How are the confidence scores in YOLO computed?

Question

I have read Yolo Loss function explanation but none of the answers discuss how box confidence scores are computed. The YOLO paper uses the following loss function:

I'm confused about how confidence scores $\hat C_i$ and $C_i$ are found. Here $i$ is the $i$th cell. For $C_i$, the paper seems to imply that $C_i = IOU_{pred}^{truth}$, which is confusing because the predicted box changes every epoch, implying that the target is not a constant?

Is $\hat C_i$ directly computed by the network?

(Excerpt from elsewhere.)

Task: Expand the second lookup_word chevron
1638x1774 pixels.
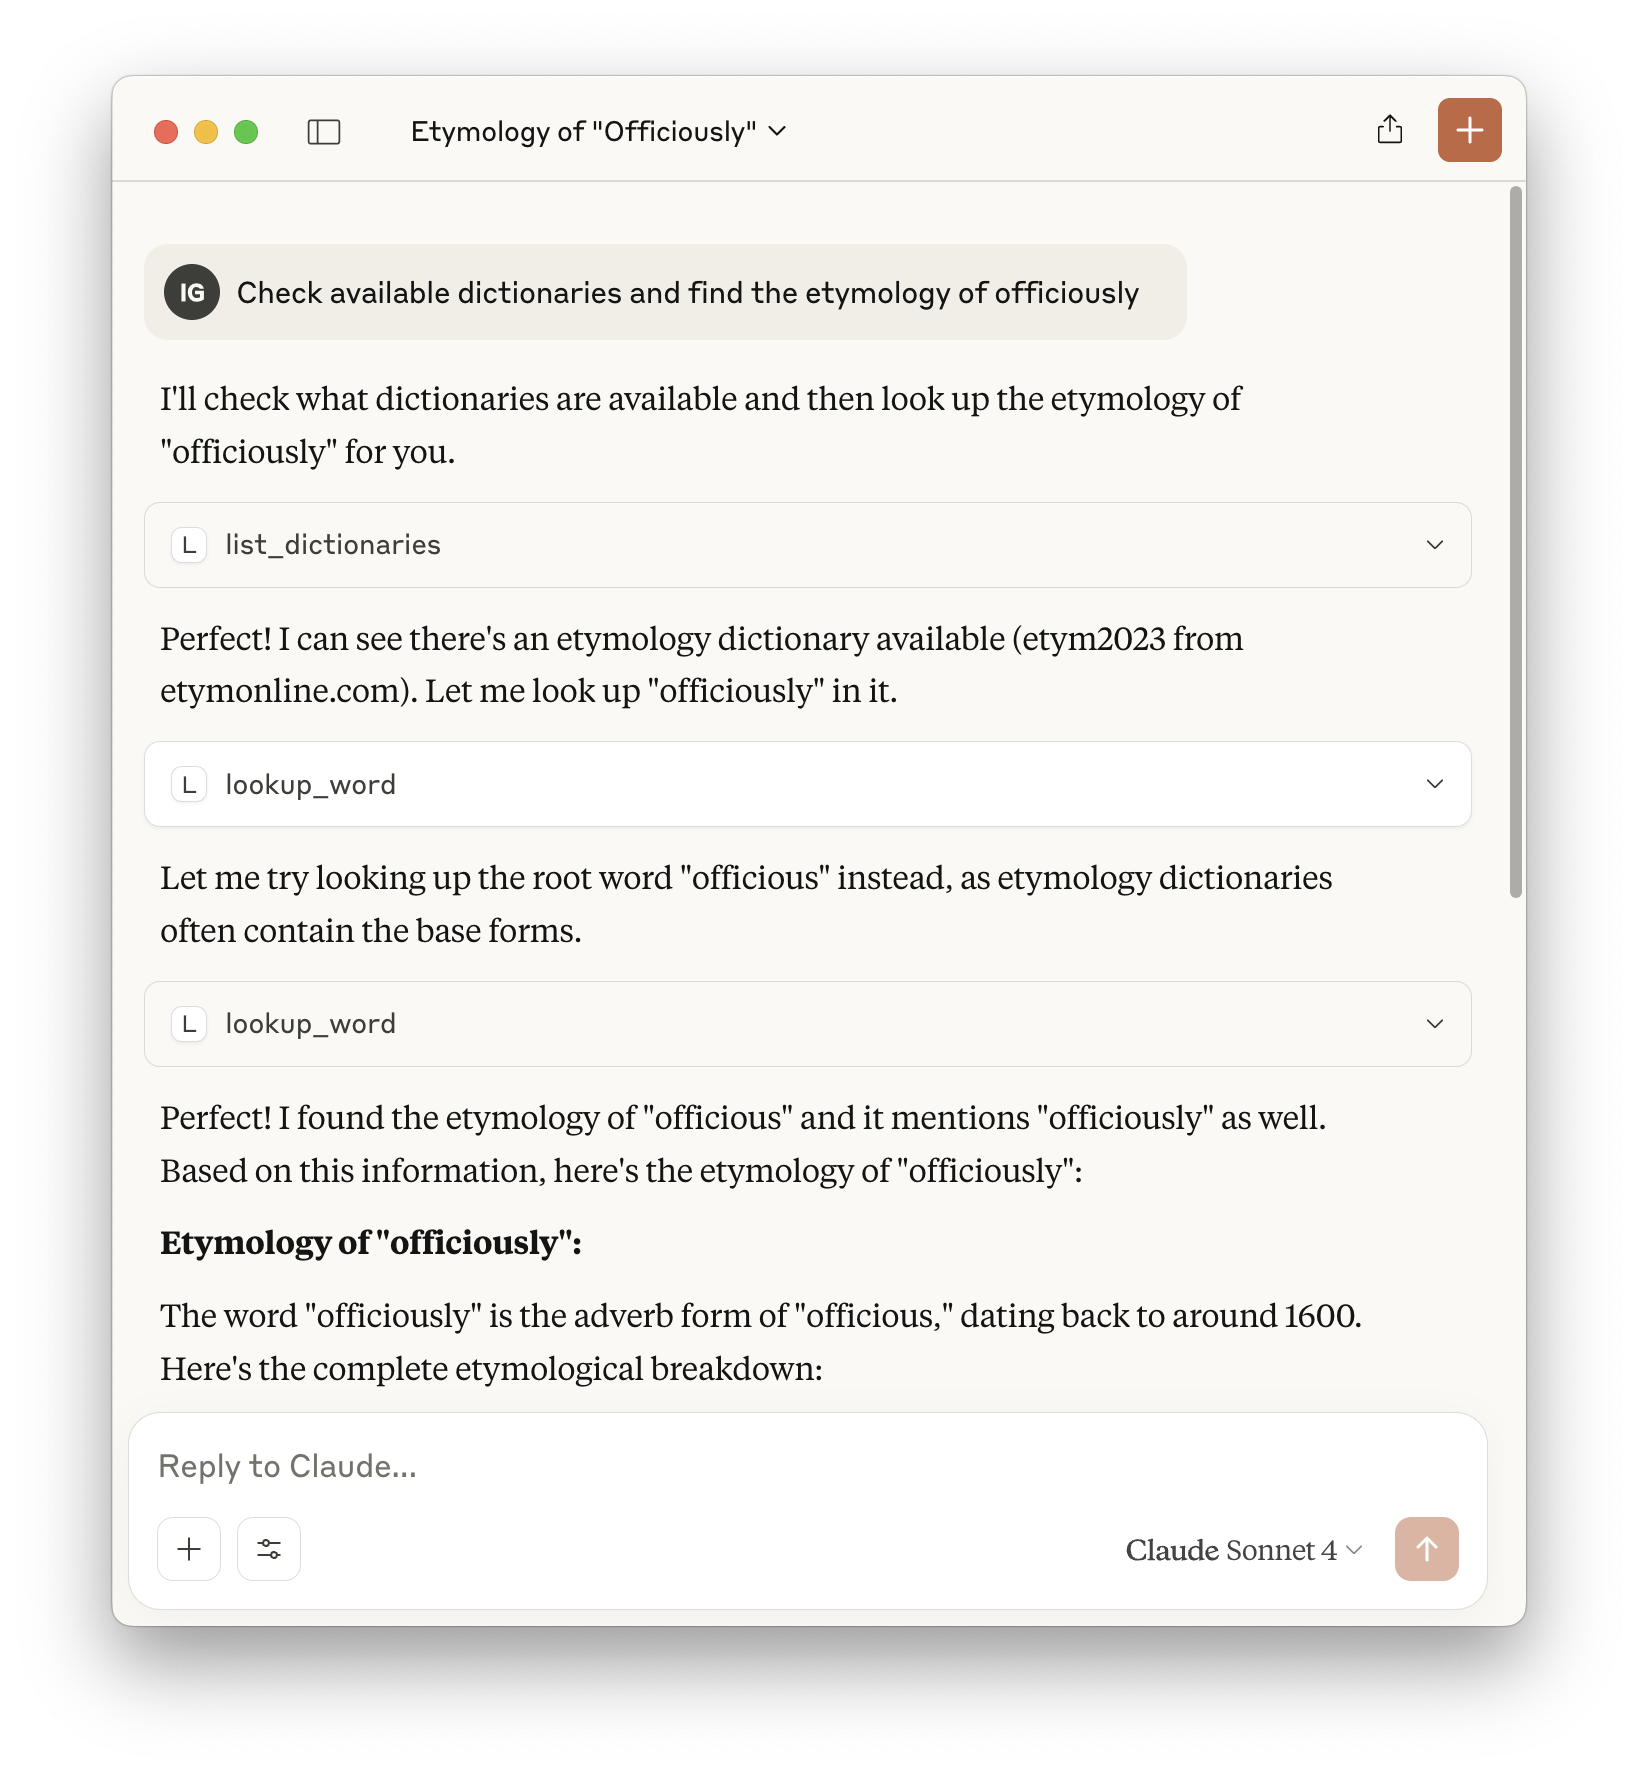Action: point(1435,1024)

In the paper, they define predicted confidence score as $P(Object)*IOU_{pred}^{truth}$ which should ideally equal $C_i = IOU_{pred}^{truth}$ if an object is in the cell, but I'm not sure if this is just an interpretation of the scores (for Equation 1 in the paper) or if we're supposed to estimate $P(Object)$ somehow first to find $\hat C_i$.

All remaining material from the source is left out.